Set task »
Give as a JSON list of strings the lines of the items running from the line with "Given: Click the Offer pencil icon" up to and including the line with "Looking at the screenshot, I should coord(313,90).", one string per line and with blank lines left out.

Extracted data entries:
————

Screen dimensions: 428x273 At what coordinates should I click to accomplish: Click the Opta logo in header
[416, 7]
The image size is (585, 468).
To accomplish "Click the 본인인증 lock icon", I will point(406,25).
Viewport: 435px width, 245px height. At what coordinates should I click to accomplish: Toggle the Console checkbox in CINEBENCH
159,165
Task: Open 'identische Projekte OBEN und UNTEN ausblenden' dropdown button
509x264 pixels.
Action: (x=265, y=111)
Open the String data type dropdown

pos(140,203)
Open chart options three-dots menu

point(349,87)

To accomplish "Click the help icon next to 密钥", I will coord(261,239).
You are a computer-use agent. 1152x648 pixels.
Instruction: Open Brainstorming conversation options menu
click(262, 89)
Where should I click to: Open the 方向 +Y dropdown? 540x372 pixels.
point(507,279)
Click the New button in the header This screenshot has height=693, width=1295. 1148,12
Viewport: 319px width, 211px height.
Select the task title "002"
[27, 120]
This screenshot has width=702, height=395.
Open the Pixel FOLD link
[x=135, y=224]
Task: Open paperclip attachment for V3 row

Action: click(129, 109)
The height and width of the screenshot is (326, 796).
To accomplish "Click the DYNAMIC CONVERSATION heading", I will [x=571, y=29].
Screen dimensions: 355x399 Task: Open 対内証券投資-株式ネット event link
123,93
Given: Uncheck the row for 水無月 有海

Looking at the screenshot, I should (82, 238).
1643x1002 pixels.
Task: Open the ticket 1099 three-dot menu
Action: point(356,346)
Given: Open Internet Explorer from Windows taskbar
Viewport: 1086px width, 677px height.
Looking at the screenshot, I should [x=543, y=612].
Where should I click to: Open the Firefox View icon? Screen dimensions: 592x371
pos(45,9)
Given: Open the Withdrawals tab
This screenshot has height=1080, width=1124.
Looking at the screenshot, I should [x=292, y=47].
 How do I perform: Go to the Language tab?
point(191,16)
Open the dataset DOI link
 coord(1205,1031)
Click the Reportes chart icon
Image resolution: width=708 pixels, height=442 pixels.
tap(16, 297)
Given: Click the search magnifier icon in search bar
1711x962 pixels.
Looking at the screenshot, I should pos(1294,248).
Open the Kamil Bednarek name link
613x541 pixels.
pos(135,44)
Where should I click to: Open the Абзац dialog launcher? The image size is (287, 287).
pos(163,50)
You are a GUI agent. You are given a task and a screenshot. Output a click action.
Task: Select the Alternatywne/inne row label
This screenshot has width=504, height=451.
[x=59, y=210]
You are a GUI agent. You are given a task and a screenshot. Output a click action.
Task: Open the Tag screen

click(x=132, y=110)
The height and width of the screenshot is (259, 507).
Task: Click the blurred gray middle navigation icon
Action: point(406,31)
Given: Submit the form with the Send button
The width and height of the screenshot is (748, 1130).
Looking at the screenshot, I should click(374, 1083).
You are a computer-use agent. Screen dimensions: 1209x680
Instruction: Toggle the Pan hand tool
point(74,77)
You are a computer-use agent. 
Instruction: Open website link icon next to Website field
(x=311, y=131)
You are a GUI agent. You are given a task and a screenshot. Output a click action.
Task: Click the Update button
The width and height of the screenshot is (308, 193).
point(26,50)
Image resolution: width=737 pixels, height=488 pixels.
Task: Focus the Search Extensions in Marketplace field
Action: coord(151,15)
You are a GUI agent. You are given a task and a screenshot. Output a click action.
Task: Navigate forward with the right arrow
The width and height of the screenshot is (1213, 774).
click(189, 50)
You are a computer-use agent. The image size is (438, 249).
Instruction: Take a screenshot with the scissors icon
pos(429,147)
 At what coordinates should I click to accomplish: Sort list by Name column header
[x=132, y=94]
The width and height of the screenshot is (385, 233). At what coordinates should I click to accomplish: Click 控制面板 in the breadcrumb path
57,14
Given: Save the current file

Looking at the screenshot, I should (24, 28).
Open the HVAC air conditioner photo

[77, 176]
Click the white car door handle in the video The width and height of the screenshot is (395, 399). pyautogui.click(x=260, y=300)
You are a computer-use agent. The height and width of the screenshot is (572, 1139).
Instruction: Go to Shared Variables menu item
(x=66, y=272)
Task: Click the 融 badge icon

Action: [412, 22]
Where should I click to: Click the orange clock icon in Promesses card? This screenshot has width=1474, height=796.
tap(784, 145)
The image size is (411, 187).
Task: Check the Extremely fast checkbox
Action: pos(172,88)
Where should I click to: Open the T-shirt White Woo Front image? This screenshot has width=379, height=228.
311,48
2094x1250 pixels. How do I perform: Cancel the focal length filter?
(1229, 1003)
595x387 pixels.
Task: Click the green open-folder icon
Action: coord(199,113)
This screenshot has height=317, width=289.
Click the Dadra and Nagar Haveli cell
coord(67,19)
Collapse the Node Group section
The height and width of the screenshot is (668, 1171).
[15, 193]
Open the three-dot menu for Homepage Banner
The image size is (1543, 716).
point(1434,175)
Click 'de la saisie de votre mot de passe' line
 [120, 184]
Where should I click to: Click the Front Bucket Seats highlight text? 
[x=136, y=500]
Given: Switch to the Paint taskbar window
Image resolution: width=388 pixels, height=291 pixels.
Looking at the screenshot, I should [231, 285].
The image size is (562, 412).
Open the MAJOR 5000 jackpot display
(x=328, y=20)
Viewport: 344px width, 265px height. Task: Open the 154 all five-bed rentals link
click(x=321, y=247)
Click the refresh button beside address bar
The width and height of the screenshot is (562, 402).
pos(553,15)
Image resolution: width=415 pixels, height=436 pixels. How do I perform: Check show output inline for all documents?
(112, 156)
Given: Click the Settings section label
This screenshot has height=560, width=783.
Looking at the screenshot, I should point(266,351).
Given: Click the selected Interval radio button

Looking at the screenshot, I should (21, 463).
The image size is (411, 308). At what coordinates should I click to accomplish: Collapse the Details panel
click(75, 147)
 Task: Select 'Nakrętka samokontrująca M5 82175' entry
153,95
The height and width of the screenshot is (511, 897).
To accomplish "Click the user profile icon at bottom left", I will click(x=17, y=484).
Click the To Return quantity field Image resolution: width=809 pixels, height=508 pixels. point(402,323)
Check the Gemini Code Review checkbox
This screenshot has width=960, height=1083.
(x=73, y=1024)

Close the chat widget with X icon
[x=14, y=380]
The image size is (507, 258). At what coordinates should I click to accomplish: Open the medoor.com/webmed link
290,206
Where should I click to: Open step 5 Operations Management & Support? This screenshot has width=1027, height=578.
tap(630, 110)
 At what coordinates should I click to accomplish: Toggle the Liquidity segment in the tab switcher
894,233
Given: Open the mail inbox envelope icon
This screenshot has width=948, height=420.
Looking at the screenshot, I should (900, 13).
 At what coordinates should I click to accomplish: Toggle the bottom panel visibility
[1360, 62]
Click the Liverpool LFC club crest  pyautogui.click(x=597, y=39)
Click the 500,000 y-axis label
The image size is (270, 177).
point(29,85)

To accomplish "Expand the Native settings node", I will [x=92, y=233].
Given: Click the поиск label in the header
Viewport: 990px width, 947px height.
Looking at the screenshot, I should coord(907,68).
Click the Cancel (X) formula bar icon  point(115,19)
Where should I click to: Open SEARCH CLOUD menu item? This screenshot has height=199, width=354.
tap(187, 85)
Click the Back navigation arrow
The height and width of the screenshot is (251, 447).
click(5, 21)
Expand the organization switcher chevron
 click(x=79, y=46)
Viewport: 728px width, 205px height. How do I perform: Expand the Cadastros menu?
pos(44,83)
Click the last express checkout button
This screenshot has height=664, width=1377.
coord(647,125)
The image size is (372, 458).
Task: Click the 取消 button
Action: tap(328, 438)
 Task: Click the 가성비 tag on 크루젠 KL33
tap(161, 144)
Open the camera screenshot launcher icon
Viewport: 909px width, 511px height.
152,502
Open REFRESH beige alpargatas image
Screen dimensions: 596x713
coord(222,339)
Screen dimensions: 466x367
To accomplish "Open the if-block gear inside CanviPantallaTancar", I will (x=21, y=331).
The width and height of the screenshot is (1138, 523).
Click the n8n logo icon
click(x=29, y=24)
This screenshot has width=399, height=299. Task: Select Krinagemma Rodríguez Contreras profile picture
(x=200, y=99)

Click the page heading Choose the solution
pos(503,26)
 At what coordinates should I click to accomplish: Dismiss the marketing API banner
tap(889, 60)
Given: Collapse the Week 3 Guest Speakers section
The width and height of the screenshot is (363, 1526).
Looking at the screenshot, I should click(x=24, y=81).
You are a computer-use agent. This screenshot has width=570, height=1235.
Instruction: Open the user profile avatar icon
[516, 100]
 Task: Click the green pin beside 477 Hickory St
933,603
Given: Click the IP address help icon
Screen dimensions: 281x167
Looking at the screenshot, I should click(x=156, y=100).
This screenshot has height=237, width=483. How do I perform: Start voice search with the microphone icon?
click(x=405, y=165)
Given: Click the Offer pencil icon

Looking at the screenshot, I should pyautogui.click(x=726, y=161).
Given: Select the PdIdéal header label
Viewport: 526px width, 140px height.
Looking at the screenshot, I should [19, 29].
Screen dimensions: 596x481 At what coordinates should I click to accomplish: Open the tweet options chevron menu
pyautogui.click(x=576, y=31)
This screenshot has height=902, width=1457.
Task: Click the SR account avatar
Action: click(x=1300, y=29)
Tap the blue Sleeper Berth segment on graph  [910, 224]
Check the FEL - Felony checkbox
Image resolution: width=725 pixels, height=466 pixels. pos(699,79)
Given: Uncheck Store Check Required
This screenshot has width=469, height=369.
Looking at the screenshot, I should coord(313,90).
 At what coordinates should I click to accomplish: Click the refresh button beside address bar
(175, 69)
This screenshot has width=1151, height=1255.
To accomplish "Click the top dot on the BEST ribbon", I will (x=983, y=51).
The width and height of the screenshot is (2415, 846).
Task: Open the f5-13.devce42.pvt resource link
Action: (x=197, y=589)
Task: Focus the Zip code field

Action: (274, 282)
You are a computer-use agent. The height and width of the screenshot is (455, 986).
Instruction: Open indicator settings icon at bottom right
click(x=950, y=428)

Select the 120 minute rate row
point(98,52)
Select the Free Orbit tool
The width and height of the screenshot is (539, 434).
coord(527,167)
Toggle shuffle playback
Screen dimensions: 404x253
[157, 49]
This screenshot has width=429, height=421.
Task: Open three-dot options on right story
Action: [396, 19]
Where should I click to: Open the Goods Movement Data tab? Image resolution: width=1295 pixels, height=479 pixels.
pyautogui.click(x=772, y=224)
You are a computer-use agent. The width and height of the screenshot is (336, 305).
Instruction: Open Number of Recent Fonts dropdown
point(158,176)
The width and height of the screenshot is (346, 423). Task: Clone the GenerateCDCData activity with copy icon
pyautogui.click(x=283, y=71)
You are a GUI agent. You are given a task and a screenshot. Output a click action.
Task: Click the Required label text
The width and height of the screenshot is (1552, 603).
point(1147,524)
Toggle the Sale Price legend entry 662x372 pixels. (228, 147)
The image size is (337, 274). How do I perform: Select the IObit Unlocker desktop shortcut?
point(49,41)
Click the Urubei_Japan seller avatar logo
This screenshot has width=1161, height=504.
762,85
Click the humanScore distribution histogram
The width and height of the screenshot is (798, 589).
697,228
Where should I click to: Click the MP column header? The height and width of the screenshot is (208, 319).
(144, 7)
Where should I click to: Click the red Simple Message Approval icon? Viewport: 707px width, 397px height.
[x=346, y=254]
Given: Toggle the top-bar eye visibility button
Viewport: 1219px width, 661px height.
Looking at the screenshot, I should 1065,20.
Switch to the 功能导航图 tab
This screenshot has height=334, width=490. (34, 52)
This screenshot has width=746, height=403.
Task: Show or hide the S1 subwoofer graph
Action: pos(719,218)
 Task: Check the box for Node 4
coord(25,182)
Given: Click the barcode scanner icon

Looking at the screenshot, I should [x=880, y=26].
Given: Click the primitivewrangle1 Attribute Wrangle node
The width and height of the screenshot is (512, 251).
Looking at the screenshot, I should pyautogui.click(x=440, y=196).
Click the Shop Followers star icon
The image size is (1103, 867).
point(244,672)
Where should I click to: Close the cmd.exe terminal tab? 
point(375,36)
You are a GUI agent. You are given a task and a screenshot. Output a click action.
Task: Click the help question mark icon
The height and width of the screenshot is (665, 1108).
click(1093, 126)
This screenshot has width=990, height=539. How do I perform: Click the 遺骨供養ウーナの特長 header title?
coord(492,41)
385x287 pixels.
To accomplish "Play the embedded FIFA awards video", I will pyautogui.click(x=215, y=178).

————

Solved exercise »
[
  "Given: Click the Offer pencil icon",
  "Looking at the screenshot, I should pyautogui.click(x=726, y=161).",
  "Given: Select the PdIdéal header label",
  "Viewport: 526px width, 140px height.",
  "Looking at the screenshot, I should [19, 29].",
  "Screen dimensions: 596x481 At what coordinates should I click to accomplish: Open the tweet options chevron menu",
  "pyautogui.click(x=576, y=31)",
  "This screenshot has height=902, width=1457.",
  "Task: Click the SR account avatar",
  "Action: click(x=1300, y=29)",
  "Tap the blue Sleeper Berth segment on graph  [910, 224]",
  "Check the FEL - Felony checkbox",
  "Image resolution: width=725 pixels, height=466 pixels. pos(699,79)",
  "Given: Uncheck Store Check Required",
  "This screenshot has width=469, height=369.",
  "Looking at the screenshot, I should coord(313,90)."
]